Cette citation, que reprend la quatrième de couverture du livre, est révélatrice à bien des égards, car elle touche au secret, cette fois-ci, du poète lui-même. Est-il romantique — les dates pourraient le faire supposer, ou un moderne, quand on voit ici ou là des penchants baudelairiens — ou un poète singulier qui a intéressé les Symbolistes par exemple ? Tout cela reste et doit rester en suspens dans l’esprit du lecteur ignorant qui ne compte que sur l’oeuvre du philosophe/poète/scientifique saxon pour un voyage en terre de mysticité et d’extase. Il s’agit surtout d’un poète qui fonde tout ensemble la poésie, l’art et la vie.
« Le génie est poétique avant tout. Où le génie a agi, il a agi de manière poétique. L’homme véritablement moral est poète. »
« Le véritable commencement est la poésie de nature. La fin est le second commencement — et c’est la poésie d’art. »

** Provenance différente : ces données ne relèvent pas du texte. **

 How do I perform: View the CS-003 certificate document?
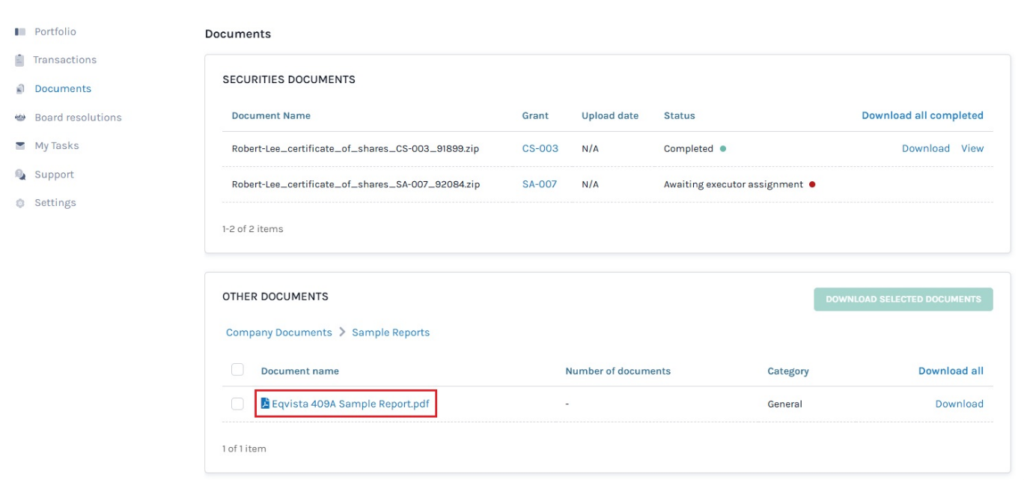tap(972, 148)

Et quand il est écrit plus haut que la petitesse ou la grandeur des impressions personnelles peuvent être les agents de cette découverte, il s’agit en fait de la vraie question de cette écriture mystérieuse — d’une grande singularité du point de vue moral — et presque sacrée — car touchant la beauté avec cette force, manifestations de clarté en fonction des certitudes petites ou grandes qu’offre la poésie dans la langue du philosophe — et l’on en connaît bien le registre chez Nietzsche ou chez Heidegger. A savoir, qu’il y a plus de vérité contenue dans le poème que dans la description mécanique de la réalité, plus d’art dans la licence poétique que dans la rhétorique et l’académisme, plus de poésie donc dans la vie et la mort que dans le livre qui en fait la relation, quand restent nécessaires la langue et la forme — véhicules stylistiques.
« Le sens de la poésie a beaucoup en commun avec le sens du mysticisme. Il est le sens de ce qui est propre, personnel, inconnu, mystérieux, de ce qui doit se révéler, du hasard nécessaire. Il représente ce qui est irreprésentable. Il voit l’invisible, il sent l’insensible, etc. »

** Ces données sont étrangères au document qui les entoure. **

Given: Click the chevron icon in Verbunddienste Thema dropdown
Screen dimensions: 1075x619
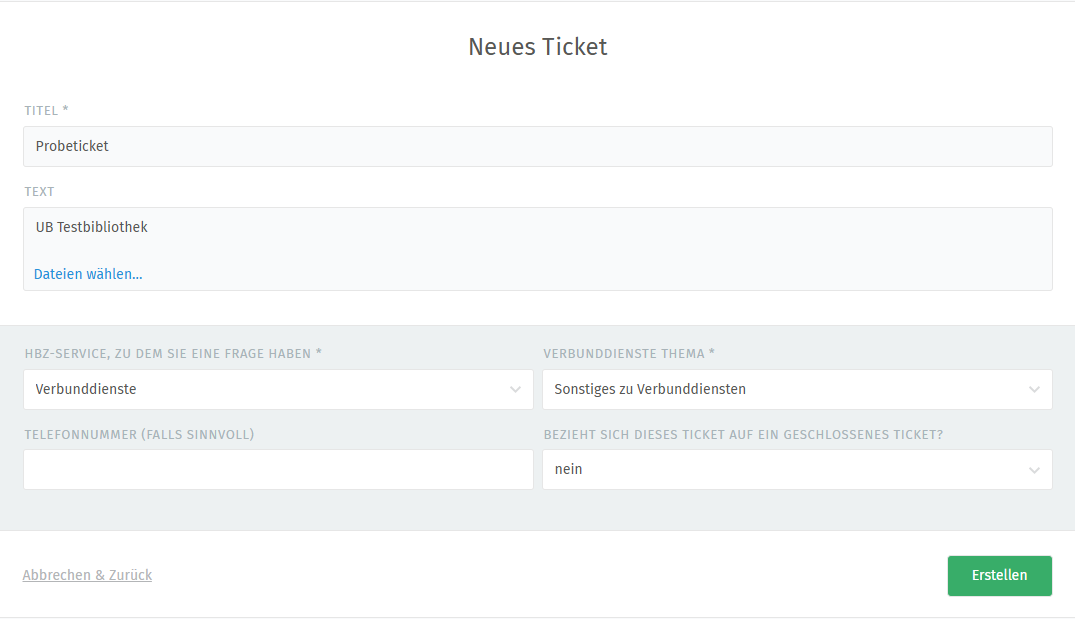Looking at the screenshot, I should (1034, 390).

Pour résumer cette impression, il faudrait envisager très précisément comment Novalis opère pour livrer, dans le flux poétique de sa langue, une part d’énigme — peut-être à rapprocher des Mystères d’Eleusis — voire une certaine transparence dans l’énigme — que poursuit le poème — en tout cas, quelque chose qui rend fiévreux et habité.

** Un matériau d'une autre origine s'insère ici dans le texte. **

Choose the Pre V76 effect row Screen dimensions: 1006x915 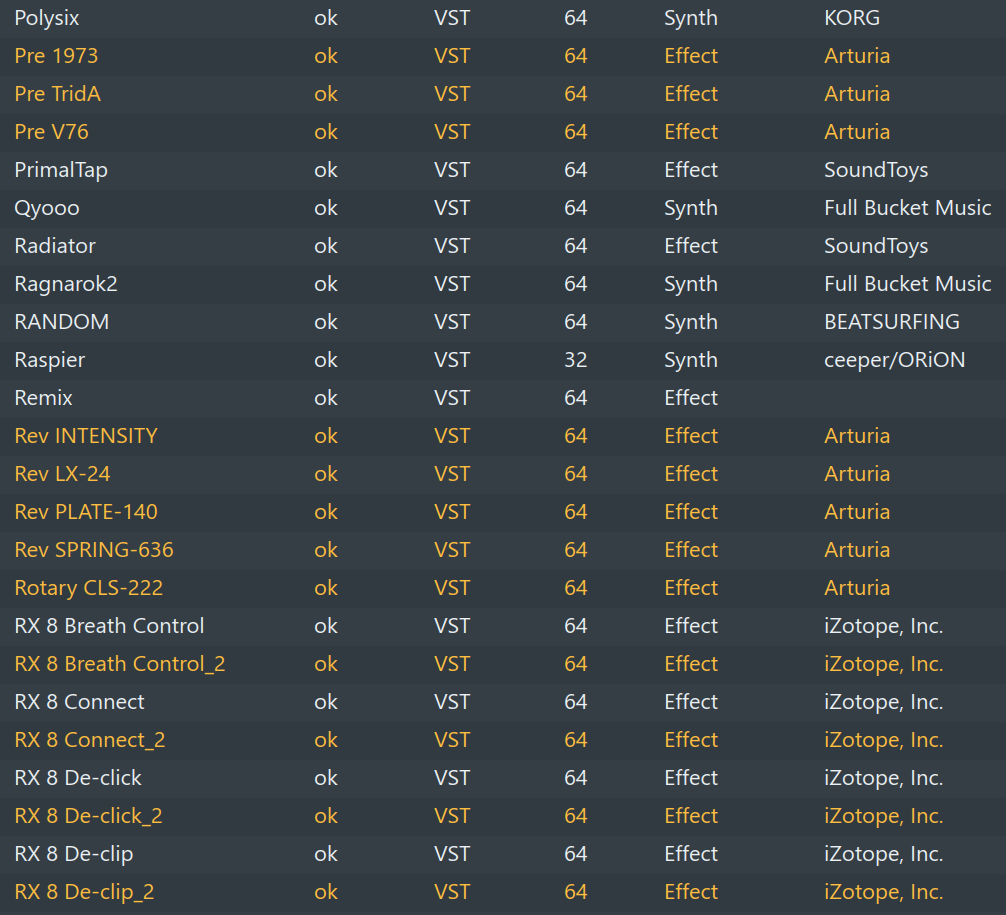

« Le vrai philosopher en commun est comme un vol de migration mené de concert vers un monde aimé — où l’on se relaie alternativement au premier poste, là où est nécessaire le plus grand effort contre l’élément antagoniste au sein duquel on vole. On suit le soleil, et l’on s’arrache du lieu qui, conformément aux lois de la gravitation de notre corps terrestre, est voilé pendant un certain temps dans le froid de la nuit et la brume. (Mourir est un acte véritablement philosophique). »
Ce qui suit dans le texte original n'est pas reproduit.